■ **WRITTEN INSTRUCTION**
Reproduce the part of the entries that opens with the line containing "Given: Open the Religion filter dropdown" and closes with the line containing "Action: (x=888, y=167)", keeping both of those lines. Leave the pictures out of your answer.

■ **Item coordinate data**
_____
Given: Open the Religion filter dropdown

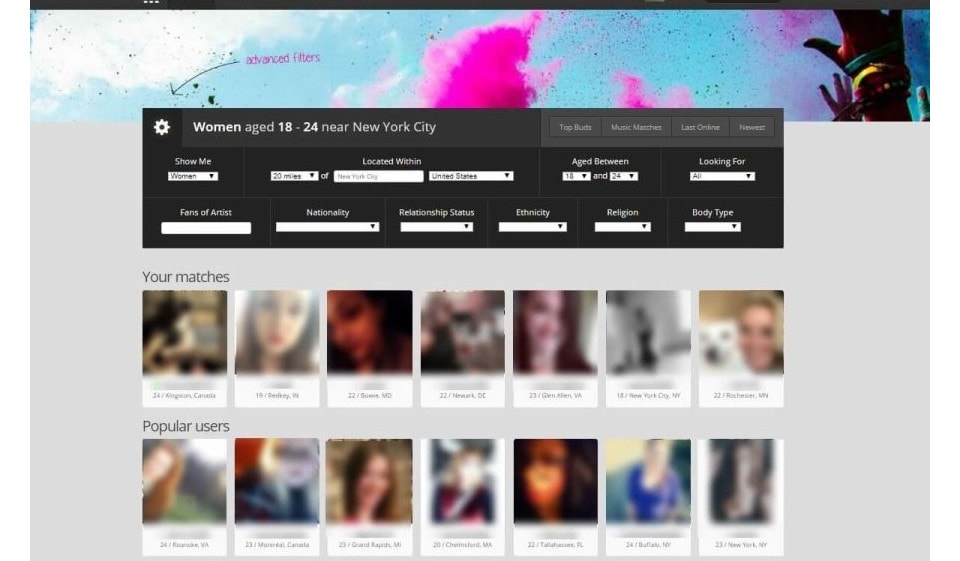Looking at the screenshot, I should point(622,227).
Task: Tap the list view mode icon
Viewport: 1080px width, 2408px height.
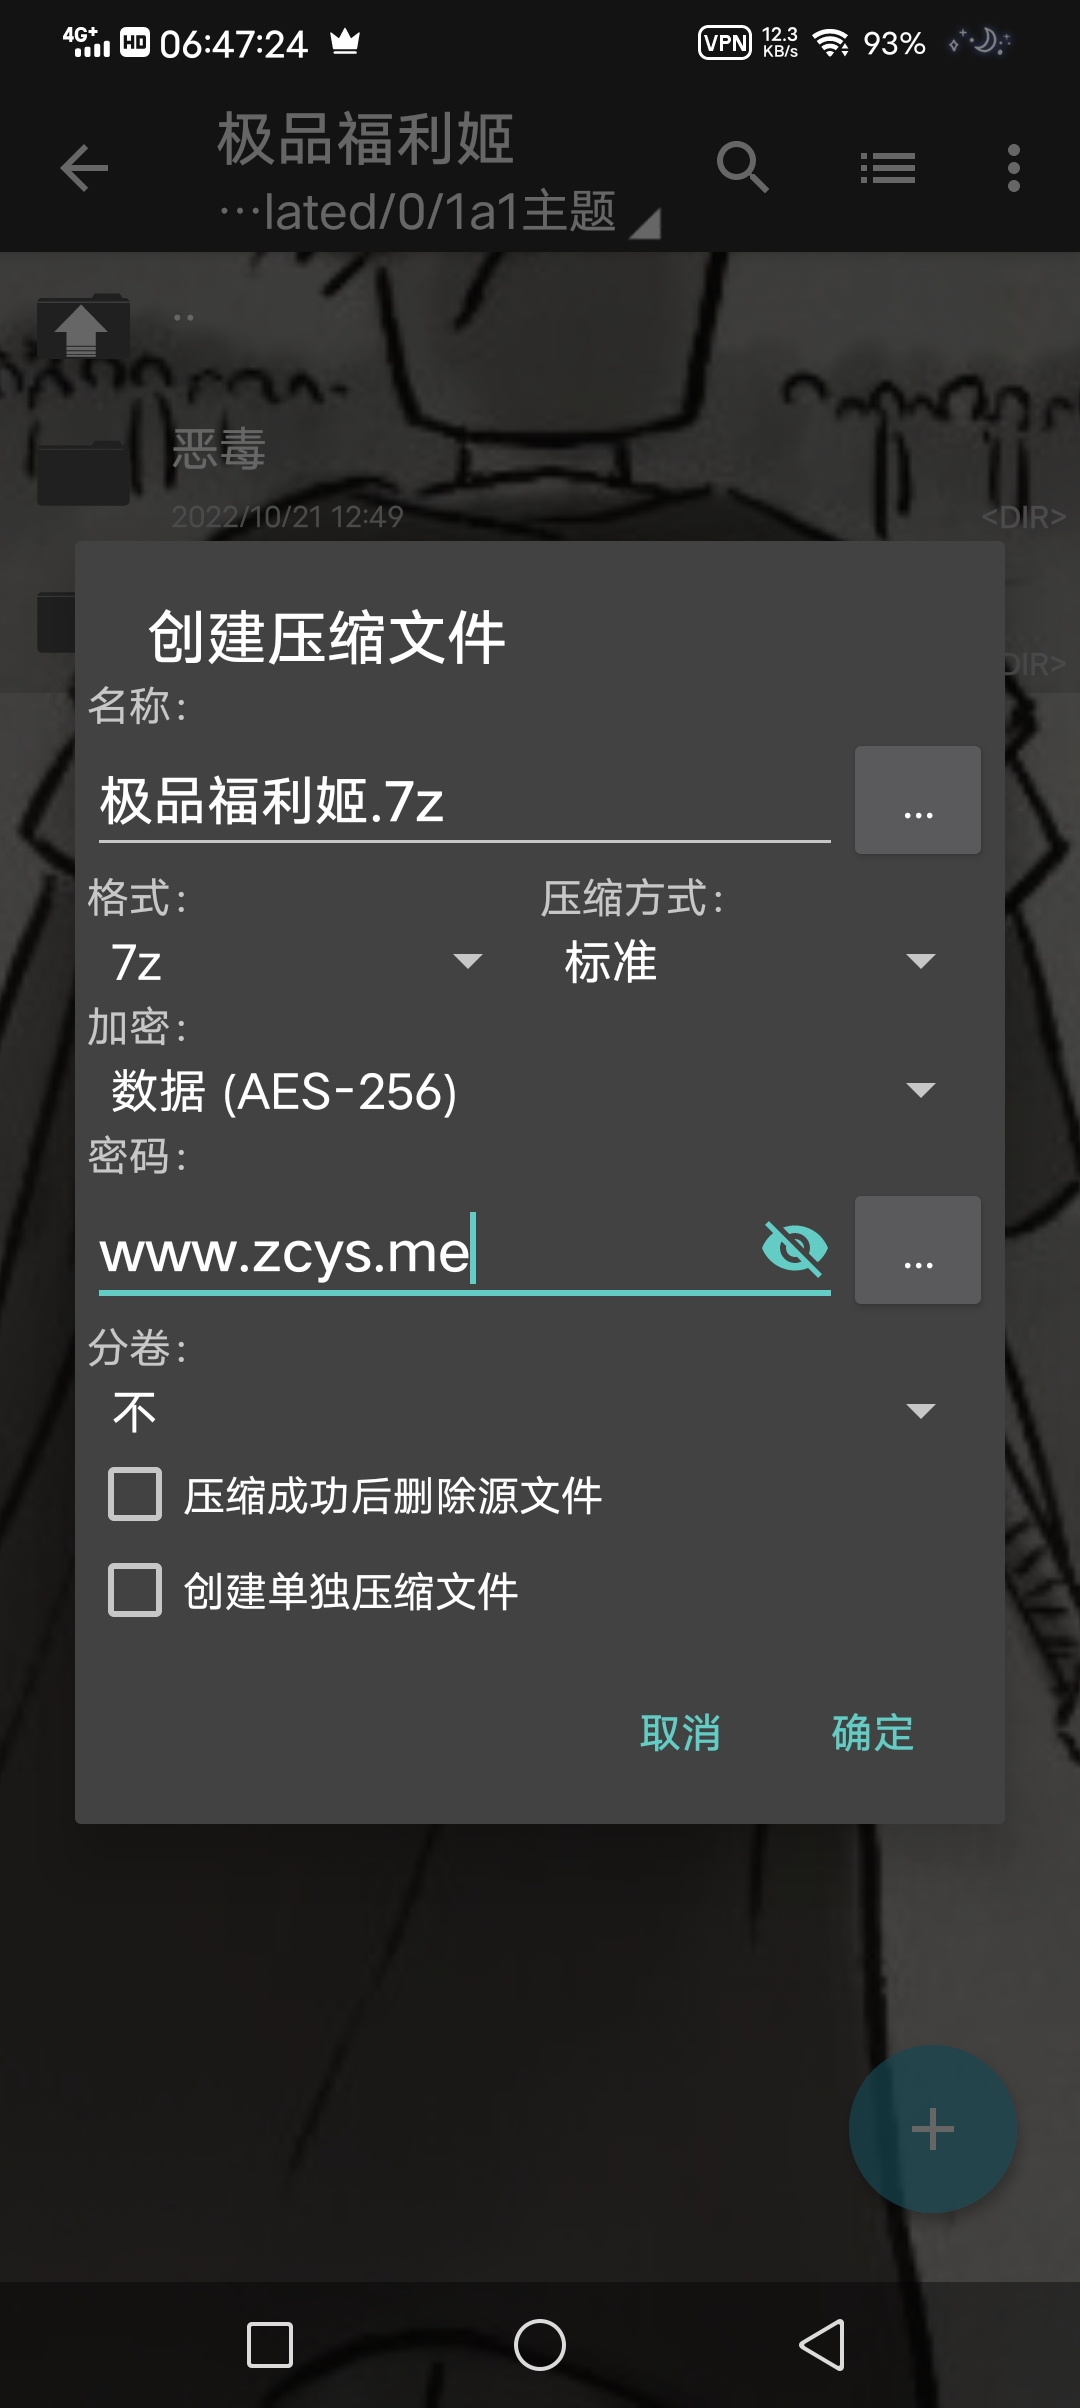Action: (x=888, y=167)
_____
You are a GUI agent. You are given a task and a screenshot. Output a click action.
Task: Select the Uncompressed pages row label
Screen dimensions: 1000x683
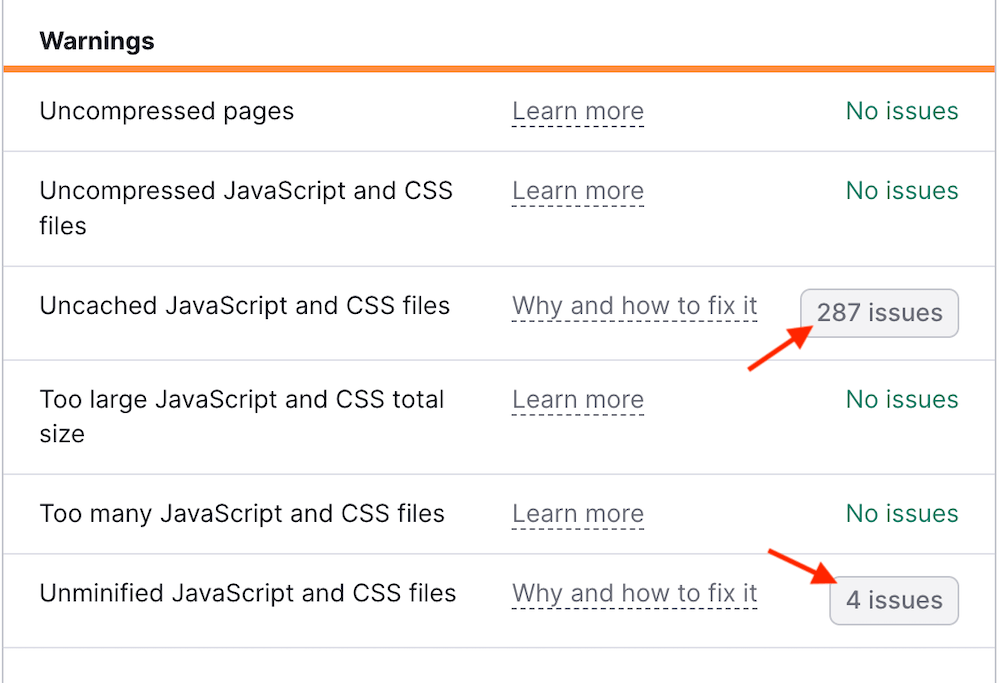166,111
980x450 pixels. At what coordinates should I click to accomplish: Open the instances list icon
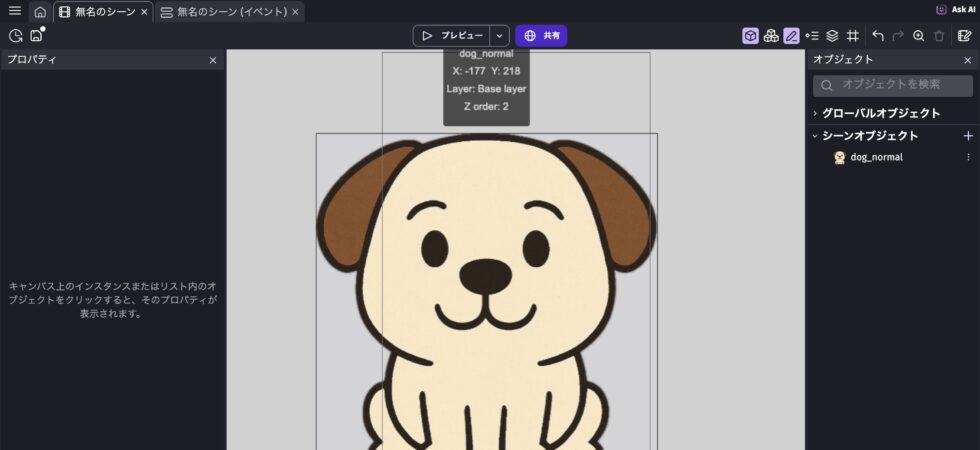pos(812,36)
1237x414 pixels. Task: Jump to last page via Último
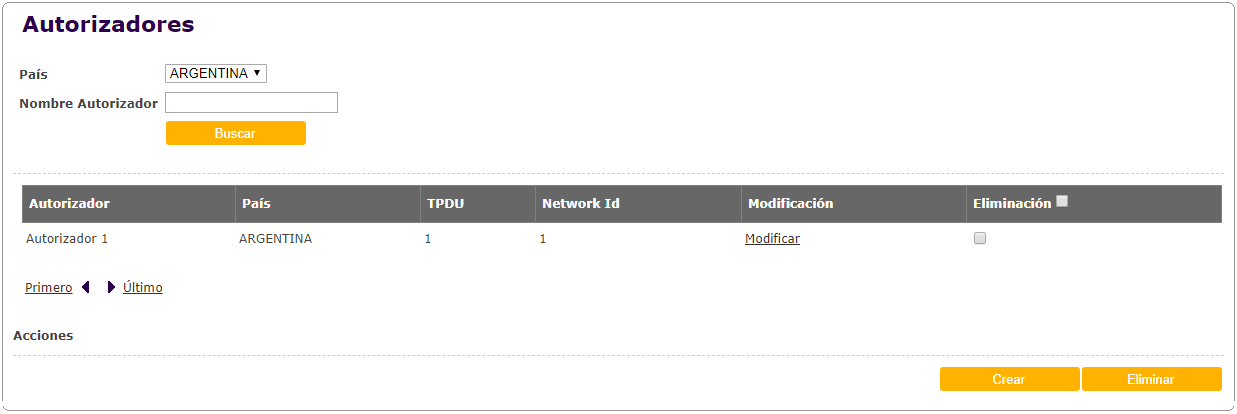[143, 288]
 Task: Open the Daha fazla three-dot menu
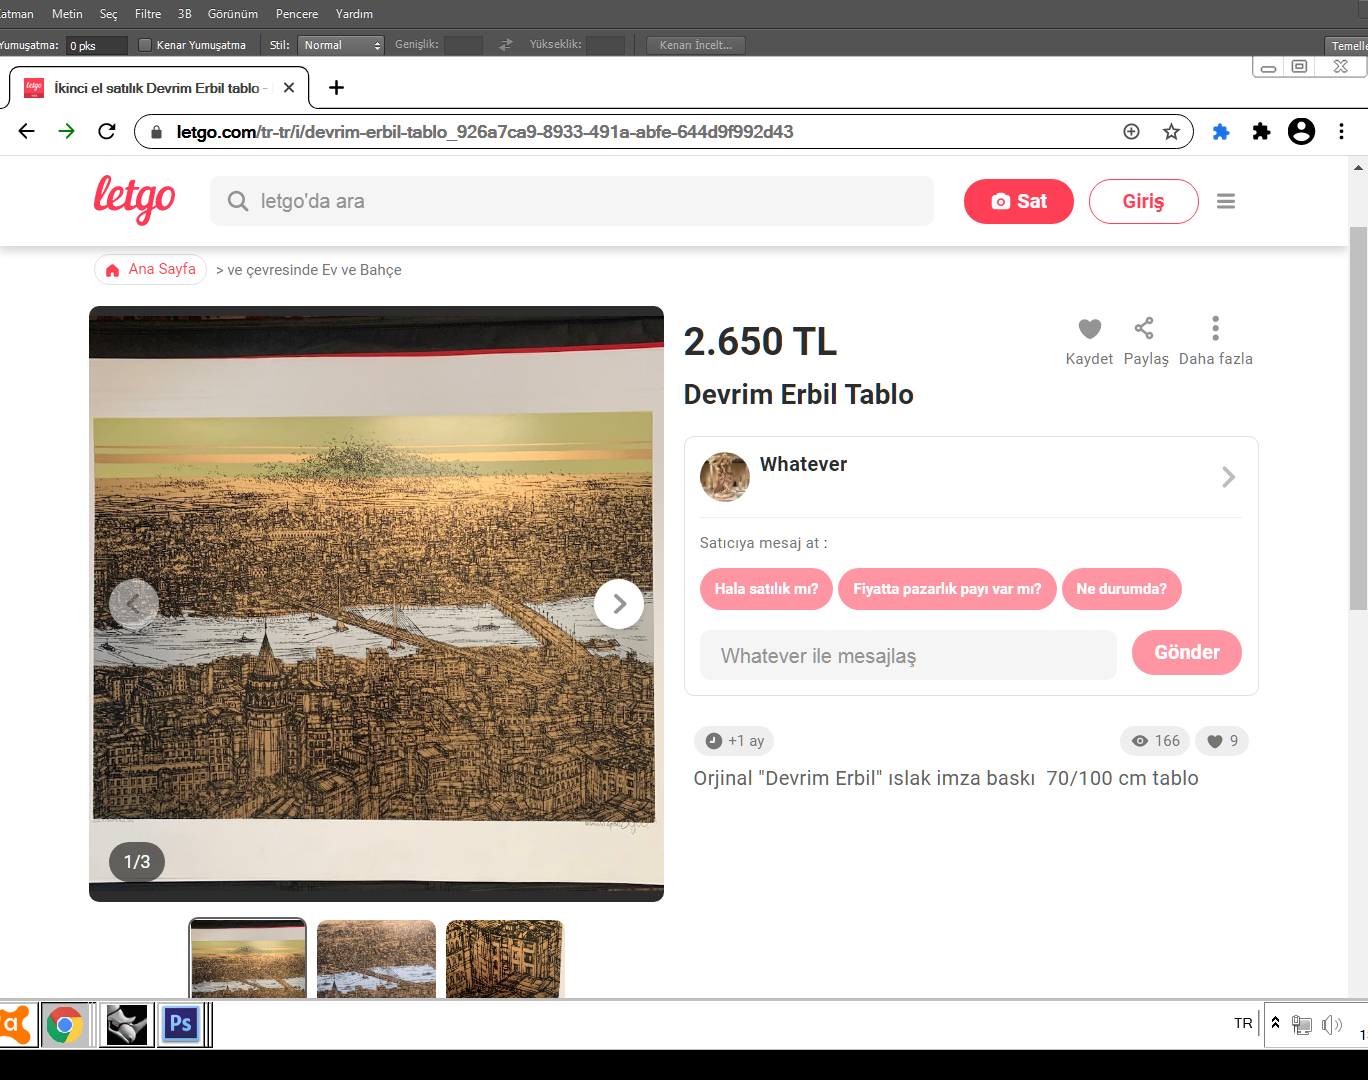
_____
■ **WRITTEN SOLUTION**
Given: Open the Religion filter dropdown

Looking at the screenshot, I should point(622,227).
Task: Tap the list view mode icon
Viewport: 1080px width, 2408px height.
Action: (x=888, y=167)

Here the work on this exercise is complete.